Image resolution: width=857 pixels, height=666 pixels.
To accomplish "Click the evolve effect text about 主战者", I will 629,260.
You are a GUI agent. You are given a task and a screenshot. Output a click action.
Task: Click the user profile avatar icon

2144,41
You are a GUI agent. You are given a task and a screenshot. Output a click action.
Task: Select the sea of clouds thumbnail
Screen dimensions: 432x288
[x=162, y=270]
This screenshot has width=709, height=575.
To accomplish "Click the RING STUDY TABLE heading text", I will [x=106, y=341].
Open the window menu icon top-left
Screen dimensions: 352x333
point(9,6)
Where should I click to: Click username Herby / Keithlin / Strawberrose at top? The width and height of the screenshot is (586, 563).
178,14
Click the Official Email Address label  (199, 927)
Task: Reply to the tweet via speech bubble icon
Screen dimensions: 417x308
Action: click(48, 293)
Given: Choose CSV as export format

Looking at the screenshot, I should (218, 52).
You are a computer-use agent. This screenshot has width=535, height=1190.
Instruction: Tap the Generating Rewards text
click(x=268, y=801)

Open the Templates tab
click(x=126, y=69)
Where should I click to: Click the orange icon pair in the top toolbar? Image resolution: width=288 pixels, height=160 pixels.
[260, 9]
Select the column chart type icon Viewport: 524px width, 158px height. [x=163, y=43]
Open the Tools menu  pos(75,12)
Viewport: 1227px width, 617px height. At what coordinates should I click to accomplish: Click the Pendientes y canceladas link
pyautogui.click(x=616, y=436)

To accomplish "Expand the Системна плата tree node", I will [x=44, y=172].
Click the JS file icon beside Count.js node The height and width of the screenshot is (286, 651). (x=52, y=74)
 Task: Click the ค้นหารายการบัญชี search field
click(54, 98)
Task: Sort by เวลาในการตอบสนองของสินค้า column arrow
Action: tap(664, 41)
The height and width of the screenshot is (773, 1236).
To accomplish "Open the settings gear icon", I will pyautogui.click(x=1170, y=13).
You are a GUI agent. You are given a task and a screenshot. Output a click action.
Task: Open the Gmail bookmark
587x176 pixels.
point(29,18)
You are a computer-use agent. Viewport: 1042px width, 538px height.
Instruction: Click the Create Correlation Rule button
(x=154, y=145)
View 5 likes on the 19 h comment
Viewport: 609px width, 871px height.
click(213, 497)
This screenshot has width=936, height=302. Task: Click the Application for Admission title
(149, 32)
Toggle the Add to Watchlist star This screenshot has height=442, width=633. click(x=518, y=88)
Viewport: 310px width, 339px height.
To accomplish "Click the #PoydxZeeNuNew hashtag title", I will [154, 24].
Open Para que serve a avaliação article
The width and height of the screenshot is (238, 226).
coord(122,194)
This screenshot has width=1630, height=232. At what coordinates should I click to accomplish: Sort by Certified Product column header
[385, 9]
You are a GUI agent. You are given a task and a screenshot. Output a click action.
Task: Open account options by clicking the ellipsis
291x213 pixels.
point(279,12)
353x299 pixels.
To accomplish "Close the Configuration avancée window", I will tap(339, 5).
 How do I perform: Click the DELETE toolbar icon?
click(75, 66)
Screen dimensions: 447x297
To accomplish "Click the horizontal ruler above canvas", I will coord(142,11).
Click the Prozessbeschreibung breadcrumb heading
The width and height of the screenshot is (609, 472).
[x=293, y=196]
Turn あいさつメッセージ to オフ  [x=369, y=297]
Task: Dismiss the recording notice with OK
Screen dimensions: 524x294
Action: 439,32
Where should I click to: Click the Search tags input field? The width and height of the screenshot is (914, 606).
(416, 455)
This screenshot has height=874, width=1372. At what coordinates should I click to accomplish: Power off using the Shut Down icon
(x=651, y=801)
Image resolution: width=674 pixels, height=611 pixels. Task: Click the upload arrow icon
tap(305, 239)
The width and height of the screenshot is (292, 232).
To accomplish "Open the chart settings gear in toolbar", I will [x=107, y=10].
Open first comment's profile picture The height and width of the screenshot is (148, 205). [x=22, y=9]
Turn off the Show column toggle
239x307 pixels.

**Brief**. Every line above needs to be repeated exactly as shown.

**Reply to the exercise**.
Image resolution: width=857 pixels, height=666 pixels.
To accomplish "Click the evolve effect text about 主战者", I will 629,260.
You are a GUI agent. You are given a task and a screenshot. Output a click action.
Task: Click the user profile avatar icon

2144,41
You are a GUI agent. You are given a task and a screenshot. Output a click action.
Task: Select the sea of clouds thumbnail
Screen dimensions: 432x288
[x=162, y=270]
This screenshot has width=709, height=575.
To accomplish "Click the RING STUDY TABLE heading text", I will [x=106, y=341].
Open the window menu icon top-left
Screen dimensions: 352x333
point(9,6)
Where should I click to: Click username Herby / Keithlin / Strawberrose at top? The width and height of the screenshot is (586, 563).
178,14
Click the Official Email Address label  (199, 927)
Task: Reply to the tweet via speech bubble icon
Screen dimensions: 417x308
Action: click(48, 293)
Given: Choose CSV as export format

Looking at the screenshot, I should (218, 52).
You are a computer-use agent. This screenshot has width=535, height=1190.
Instruction: Tap the Generating Rewards text
click(x=268, y=801)

Open the Templates tab
click(x=126, y=69)
Where should I click to: Click the orange icon pair in the top toolbar? Image resolution: width=288 pixels, height=160 pixels.
[260, 9]
Select the column chart type icon Viewport: 524px width, 158px height. [x=163, y=43]
Open the Tools menu  pos(75,12)
Viewport: 1227px width, 617px height. At what coordinates should I click to accomplish: Click the Pendientes y canceladas link
pyautogui.click(x=616, y=436)

To accomplish "Expand the Системна плата tree node", I will [x=44, y=172].
Click the JS file icon beside Count.js node The height and width of the screenshot is (286, 651). (x=52, y=74)
 Task: Click the ค้นหารายการบัญชี search field
click(54, 98)
Task: Sort by เวลาในการตอบสนองของสินค้า column arrow
Action: tap(664, 41)
The height and width of the screenshot is (773, 1236).
To accomplish "Open the settings gear icon", I will pyautogui.click(x=1170, y=13).
You are a GUI agent. You are given a task and a screenshot. Output a click action.
Task: Open the Gmail bookmark
587x176 pixels.
point(29,18)
You are a computer-use agent. Viewport: 1042px width, 538px height.
Instruction: Click the Create Correlation Rule button
(x=154, y=145)
View 5 likes on the 19 h comment
Viewport: 609px width, 871px height.
click(213, 497)
This screenshot has width=936, height=302. Task: Click the Application for Admission title
(149, 32)
Toggle the Add to Watchlist star This screenshot has height=442, width=633. click(x=518, y=88)
Viewport: 310px width, 339px height.
To accomplish "Click the #PoydxZeeNuNew hashtag title", I will [154, 24].
Open Para que serve a avaliação article
The width and height of the screenshot is (238, 226).
coord(122,194)
This screenshot has width=1630, height=232. At what coordinates should I click to accomplish: Sort by Certified Product column header
[385, 9]
You are a GUI agent. You are given a task and a screenshot. Output a click action.
Task: Open account options by clicking the ellipsis
291x213 pixels.
point(279,12)
353x299 pixels.
To accomplish "Close the Configuration avancée window", I will tap(339, 5).
 How do I perform: Click the DELETE toolbar icon?
click(75, 66)
Screen dimensions: 447x297
To accomplish "Click the horizontal ruler above canvas", I will coord(142,11).
Click the Prozessbeschreibung breadcrumb heading
The width and height of the screenshot is (609, 472).
[x=293, y=196]
Turn あいさつメッセージ to オフ  [x=369, y=297]
Task: Dismiss the recording notice with OK
Screen dimensions: 524x294
Action: 439,32
Where should I click to: Click the Search tags input field? The width and height of the screenshot is (914, 606).
(416, 455)
This screenshot has height=874, width=1372. At what coordinates should I click to accomplish: Power off using the Shut Down icon
(x=651, y=801)
Image resolution: width=674 pixels, height=611 pixels. Task: Click the upload arrow icon
tap(305, 239)
The width and height of the screenshot is (292, 232).
To accomplish "Open the chart settings gear in toolbar", I will [x=107, y=10].
Open first comment's profile picture The height and width of the screenshot is (148, 205). [x=22, y=9]
Turn off the Show column toggle
239x307 pixels.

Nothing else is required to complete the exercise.